What are the consequences of over breeding poultry?
I have only limited experience with this as I purchase fertile eggs of rarer breeds to hatch, and thus have had times over the years when I am fairly certain I have experienced the results of over breeding as small breeders over utilize their stock or breed from over utilized lines.
First, infertility of eggs, or rather lack of development of fertile eggs. Chicks die in the shell or just prior to hatch.
If they do hatch, they take overly long to hatch (day 23 to 25 in one of my batches), and then are very spindly and unthrifty. (You have to sort out failed hatches from poor incubation procedures.)
Many chicks will have splayed legs and/or curled toes. You may see wry neck and wry tail crop up as vitamin deficiencies seem more pronounced and the genetics for recession kicks in.
If you pamper and tlc past the early chick stage, they often succumb to health issues from whatever....coccidiosis to mareks or some other unidentifiable cause as the immune system is suppressed as well.
It can be very frustrating.
Use solid birds, and while breed characteristics dictate father to daughter, for several generations, before siblings, those with concern for in breeding will have several lines that they cross to prevent over selection if the parent stock has too recent an ancestor already.
My limited experience and knowledge gained (as I delve into breeding my own olive eggers from several rare breeds).
Here's a good article about the process of selective breeding and when it becomes inbreeding depression.
Over breeding or inbreeding?
X 2 ?
Good question...are you meaning inbreeding or over breeding as when the hens are over bred, given too much attention, by a zealous rooster?
If you mean the latter...it can cause quite a bit of distress and physical harm to the hens. Some roosters can create raw, bare spots on hens. With improperly trimmed spurs, they can even create open gashes and wounds.
Hen aprons help, but separation is generally the best choice if the rooster is too amorous. Many let the rooster(s) cool their heels awhile in a bachelor pad so the ladies can get some rest.

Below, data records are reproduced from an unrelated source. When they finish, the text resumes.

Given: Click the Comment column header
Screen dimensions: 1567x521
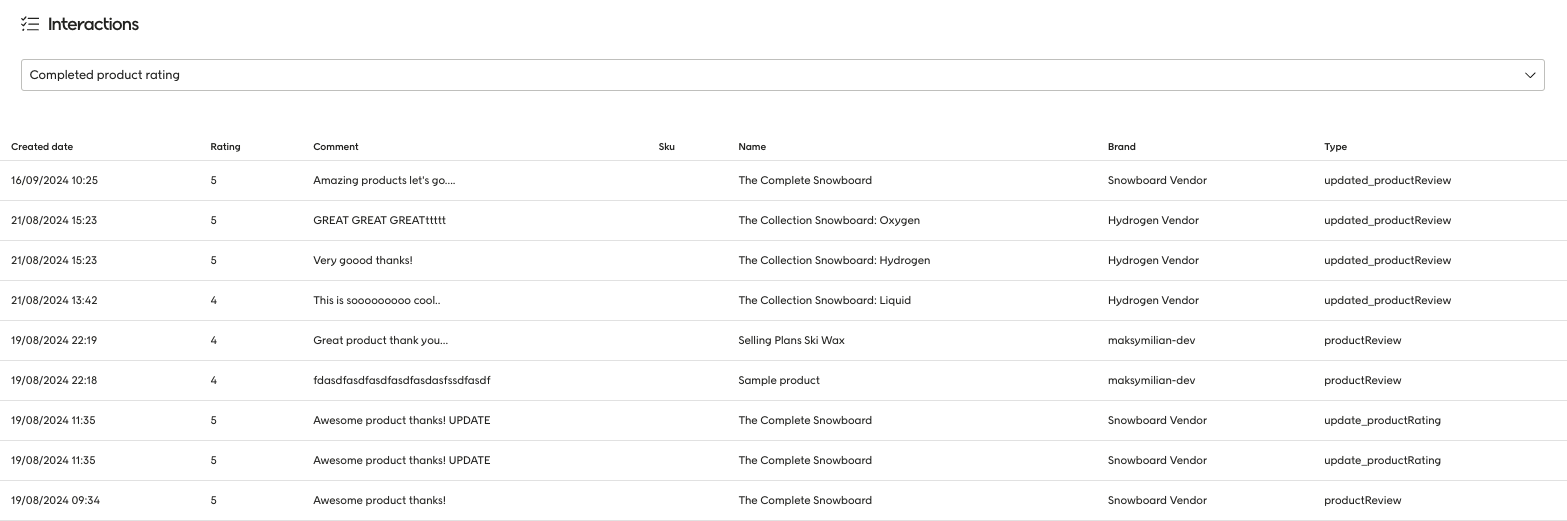Looking at the screenshot, I should [x=336, y=147].
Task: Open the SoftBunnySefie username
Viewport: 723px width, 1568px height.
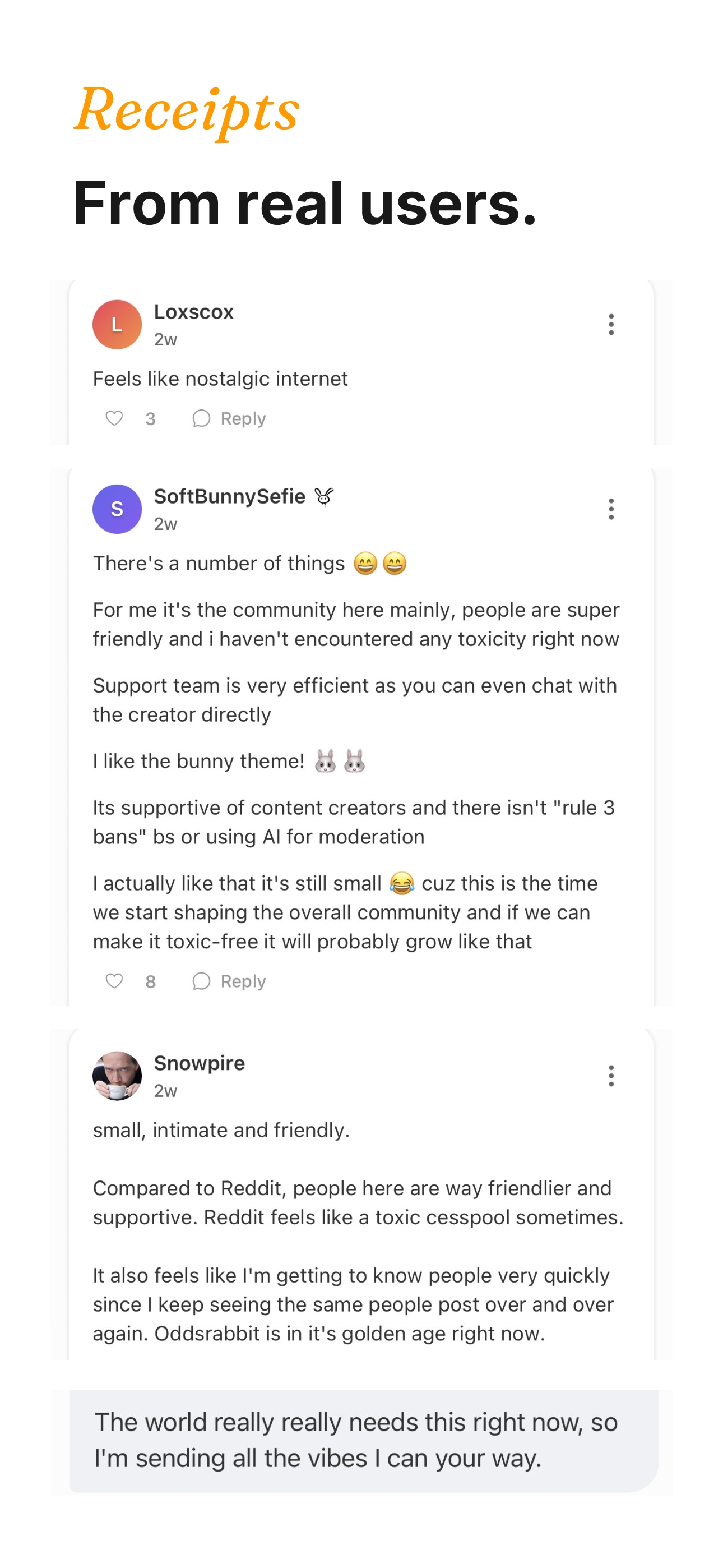Action: coord(229,496)
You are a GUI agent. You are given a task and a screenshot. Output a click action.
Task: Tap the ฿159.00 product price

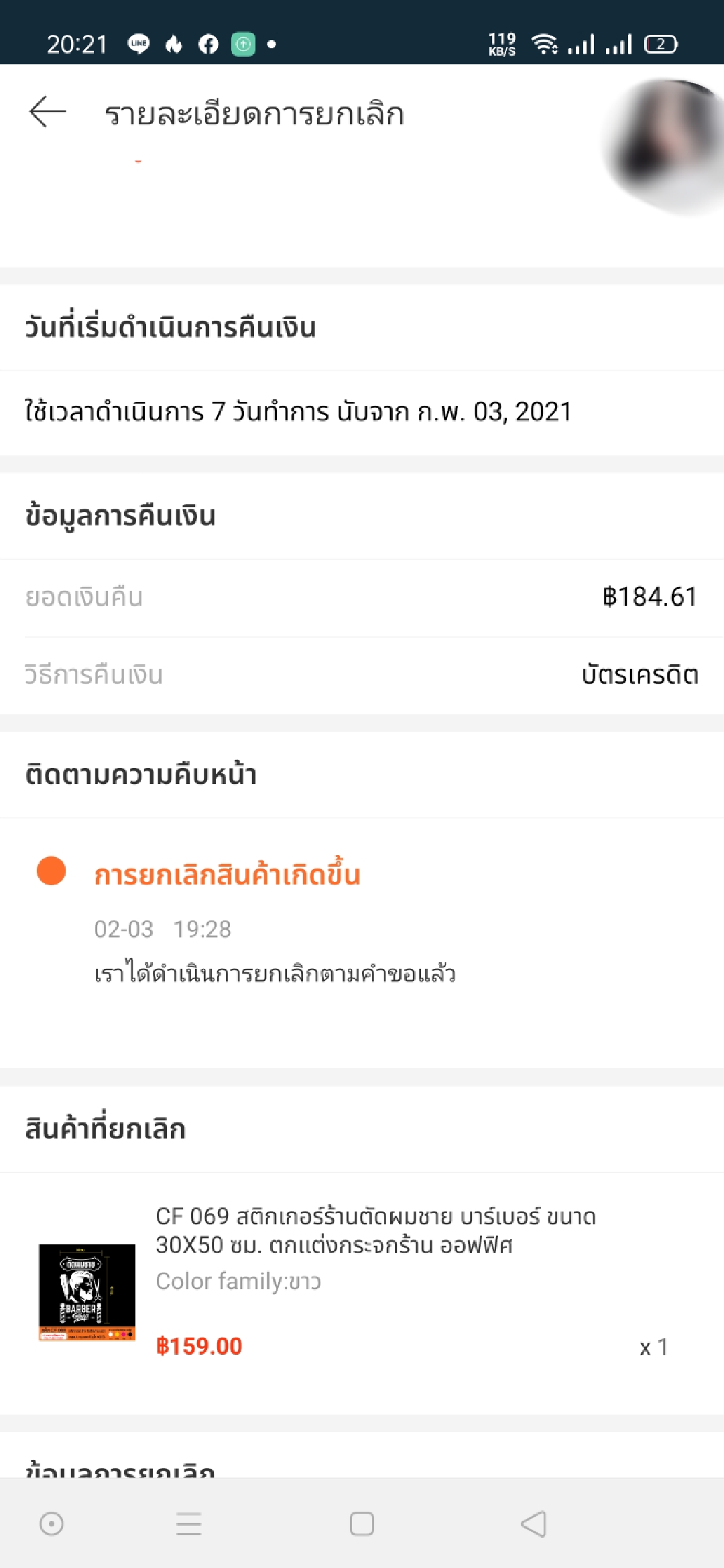coord(199,1346)
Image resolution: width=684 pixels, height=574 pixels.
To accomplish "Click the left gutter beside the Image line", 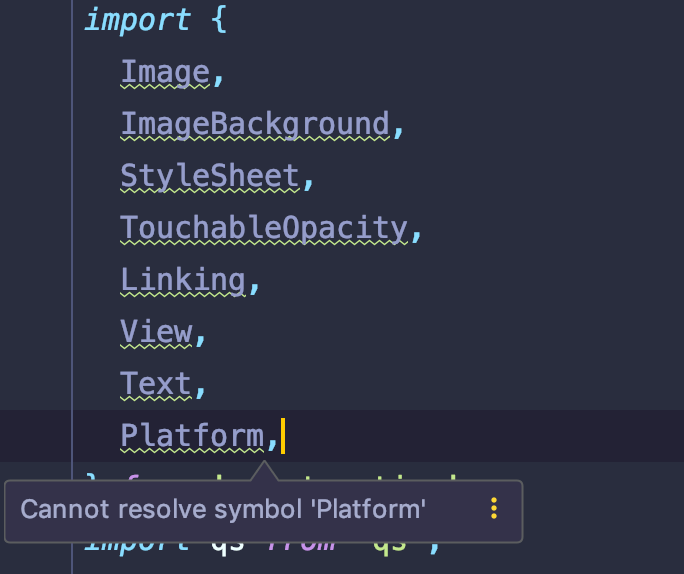I will pyautogui.click(x=36, y=72).
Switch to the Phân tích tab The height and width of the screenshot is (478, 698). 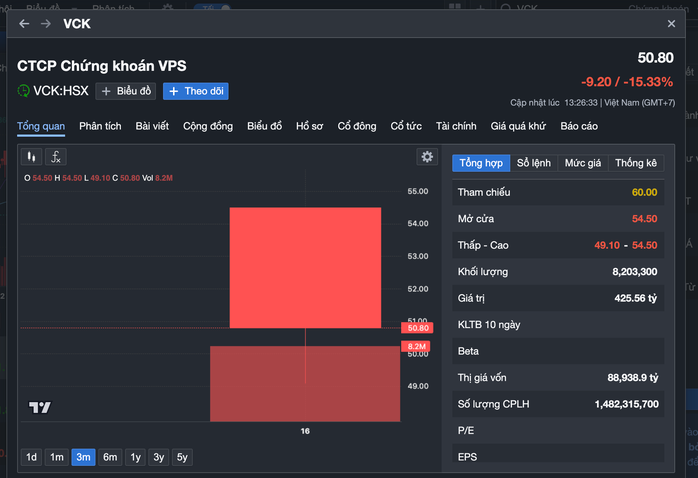pyautogui.click(x=100, y=126)
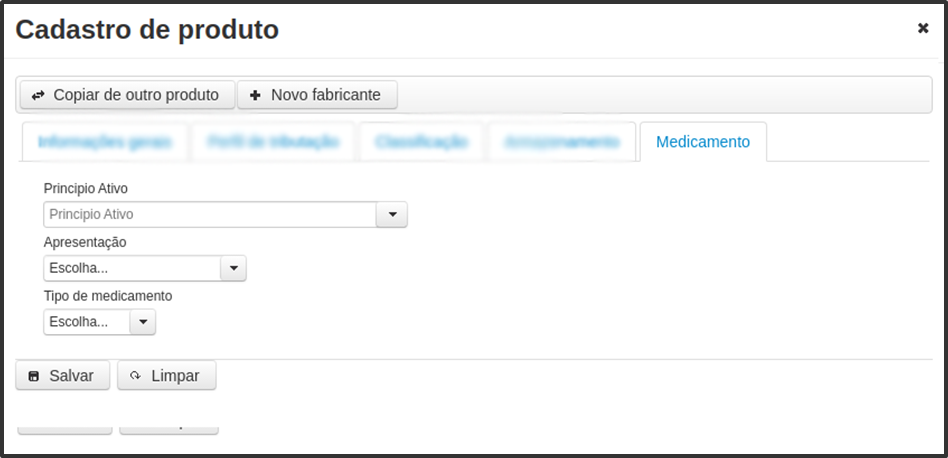Focus the Principio Ativo text field
This screenshot has height=458, width=948.
click(x=210, y=214)
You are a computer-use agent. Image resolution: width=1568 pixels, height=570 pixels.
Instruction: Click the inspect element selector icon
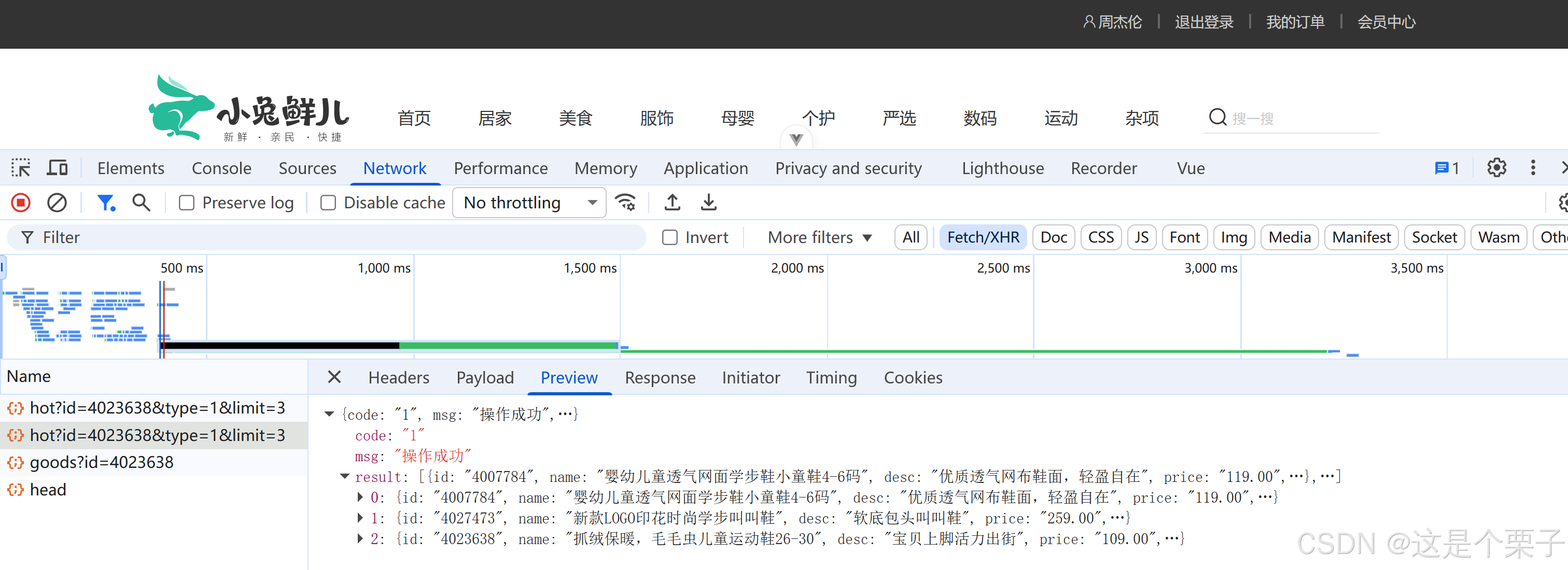tap(21, 168)
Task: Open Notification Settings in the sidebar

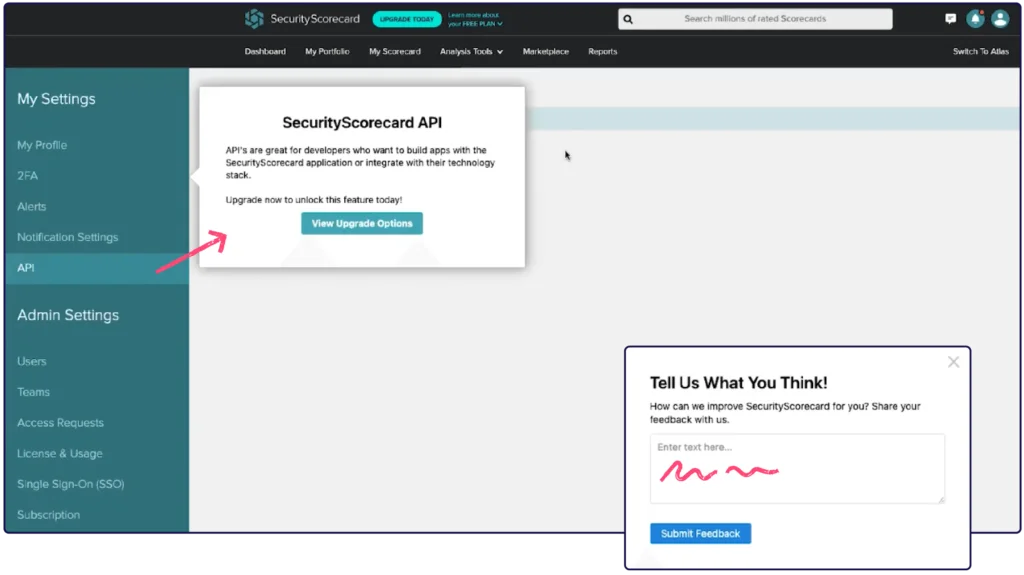Action: pos(67,238)
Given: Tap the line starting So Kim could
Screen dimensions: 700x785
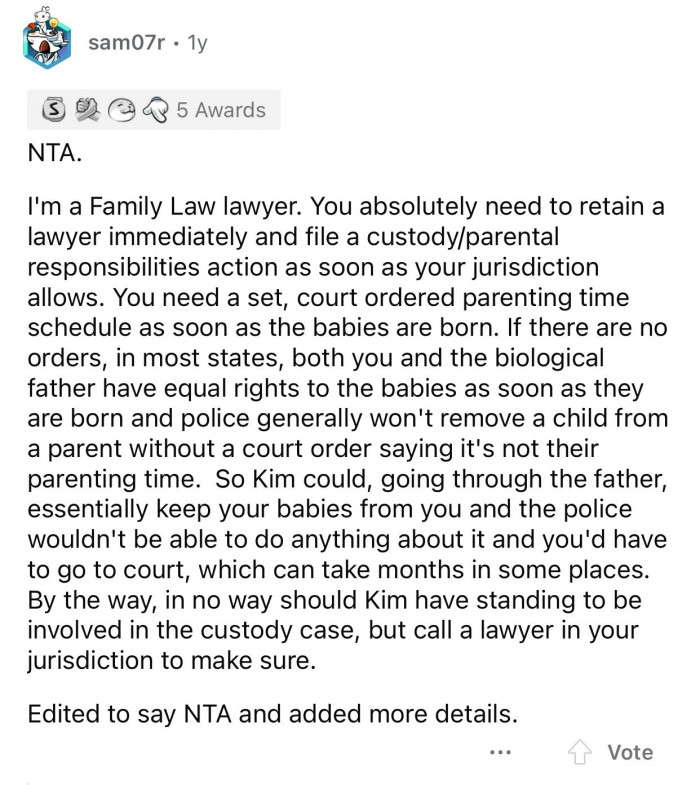Looking at the screenshot, I should click(441, 479).
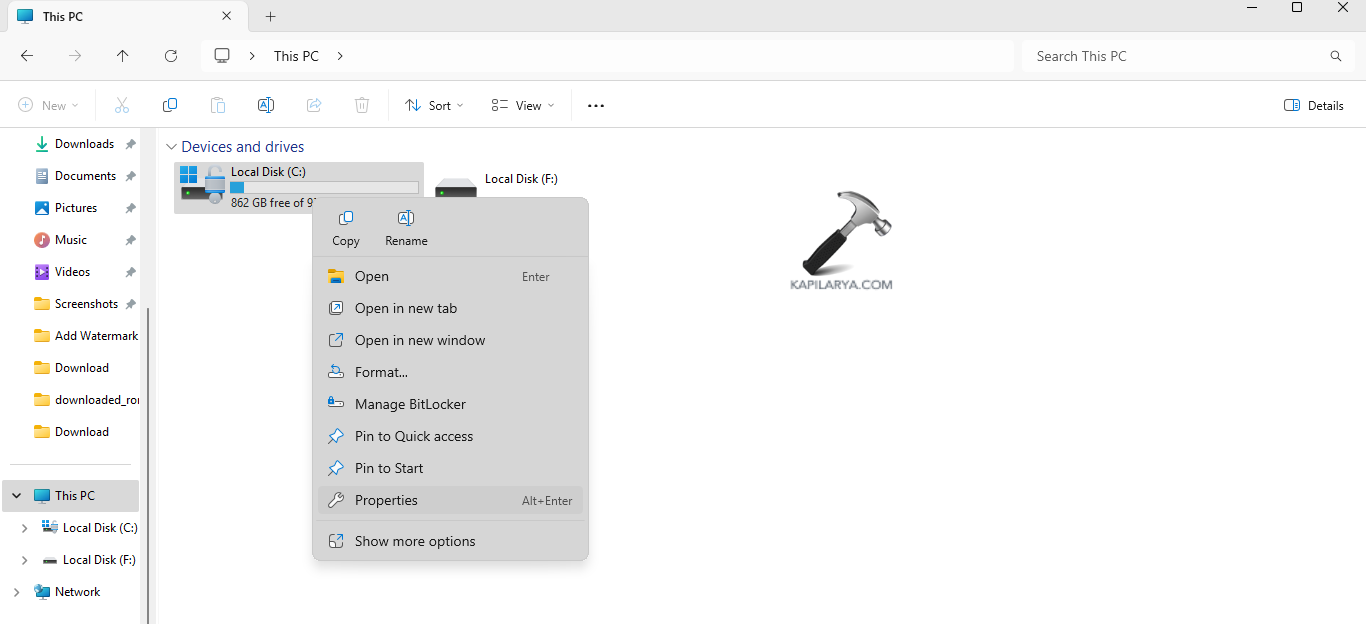Click the Back navigation arrow
This screenshot has height=624, width=1366.
(27, 56)
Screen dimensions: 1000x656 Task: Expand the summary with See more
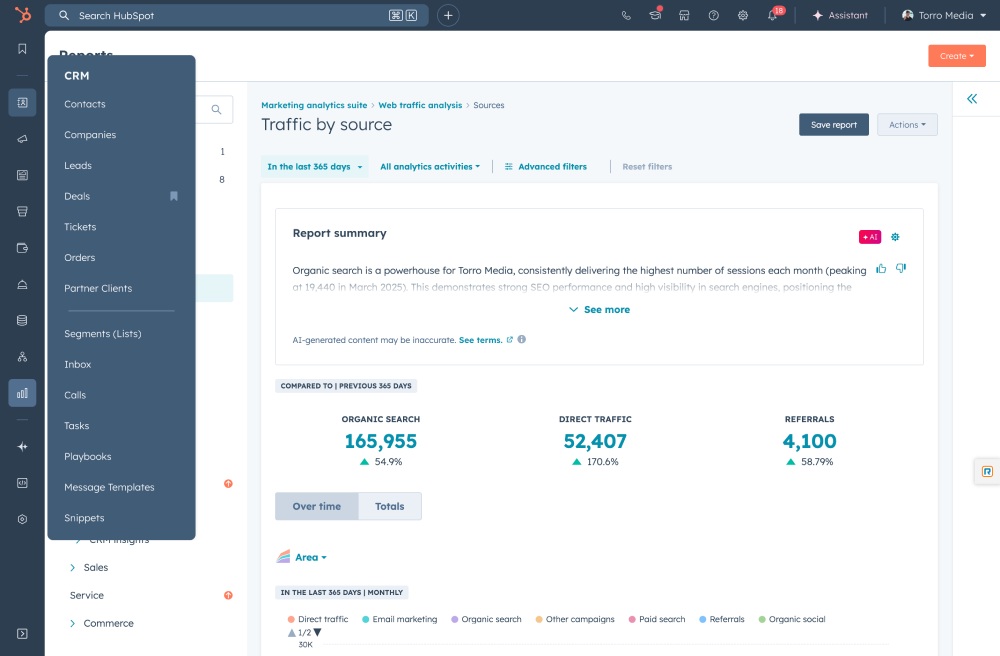(x=597, y=309)
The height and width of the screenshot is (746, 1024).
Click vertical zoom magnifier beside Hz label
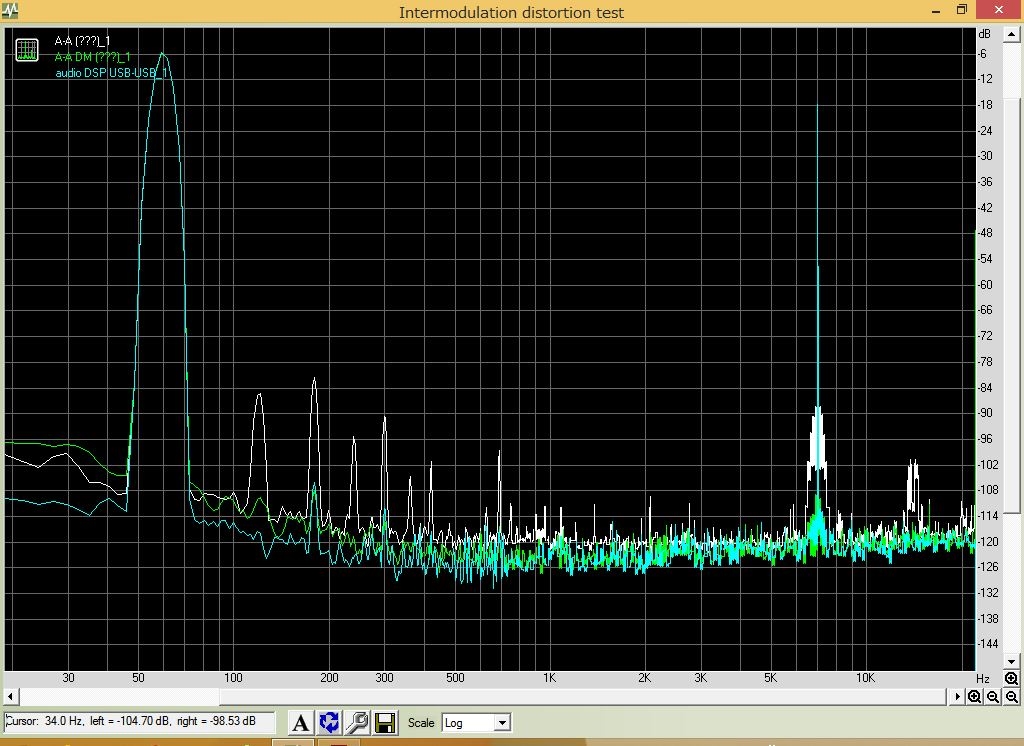[1012, 679]
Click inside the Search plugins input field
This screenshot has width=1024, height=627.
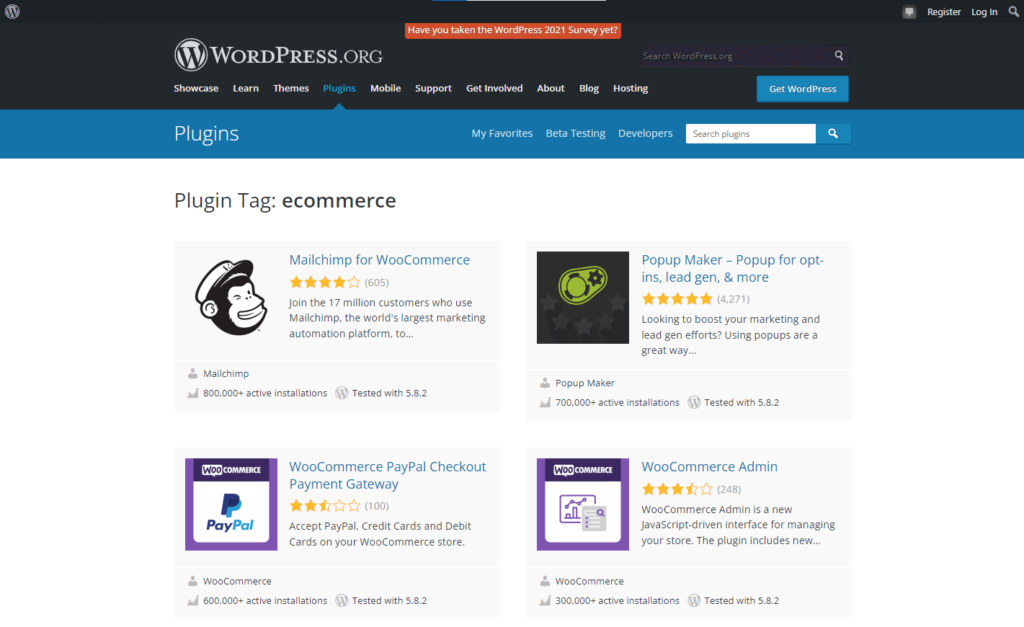point(750,133)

A hen only needs to breed once, then is fertile for about 3 weeks, as her body has the capacity to retain sperm in a part of her oviduct. Therefore, a lot of breeding is not necessary to keep them fertile. It is generally advised to have 1 rooster to 10 hens to prevent over breeding, as in too much attention, to the ladies.
Over breeding.. too many roos to hens.. Too much breeding.
Post number 5 gives you the answer.
Physical damage, even death and reduced egg production are items I would add to Lady of McCamley's post.
Can it cause internal laying?
I'm only asking the consequences because someone was asking questions about it and I just want to make sure all my facts are true.
By internal laying, do you mean egg binding?
It is theoretically possible I should think.... Egg binding can be caused by inflammation or scarring of the egg duct. That could happen with over aggressive breeding if it caused vent inflammation or aggravated vent obstruction.